Here in the tidewaters some of the males lurk behind, often for good, and take up a lazy life around the salt basins and flats. But the more industrious young females swim upstream as close to the headwaters of their particular river or creek as they can get. Some say it was her mother's river or stream, or pond or well, that the elver finds again. Here she lives for some five to 20 years and grows to three or four feet, until it is time for her to return to the Sargasso Sea, presumably picking up the company of her dilatory mate-to-be as she travels out to the depths. Eels are driven to the seas by the same instinct that brought them inshore, and this time they find and follow the deep current running below and against the Gulf Stream.

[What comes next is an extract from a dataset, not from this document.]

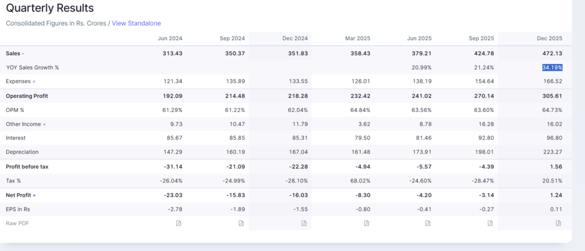Click the Quarterly Results heading
The image size is (585, 251).
coord(50,8)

Not all go. Just as some larvae apparently never choose to leave the sea and many males never get farther than the tidelands, some females never leave the freshwaters where they have reached maturity as yellow eels. Most, however, return for the last journey of their lives, turning as they go into silver eels marked by nearly black and somewhat bronzed backs and flanks and silvery-white bellies, and finally developing those strange, overlarge eyes that one associates with nocturnal creatures. The mother-eel-to-be, having reached her weedy ocean rendezvous, drops, sometimes as much as 1,600 feet, to the black, astonishing depths until she finds the temperature layer she likes. Her appetite, voracious closer to shore, disappears. She lays perhaps 5 to 10 million eggs. She takes no more food, becomes emaciated, swims listlessly about to no purpose and dies. The male, who never reached a size more than half of hers, drops his sperm and follows suit.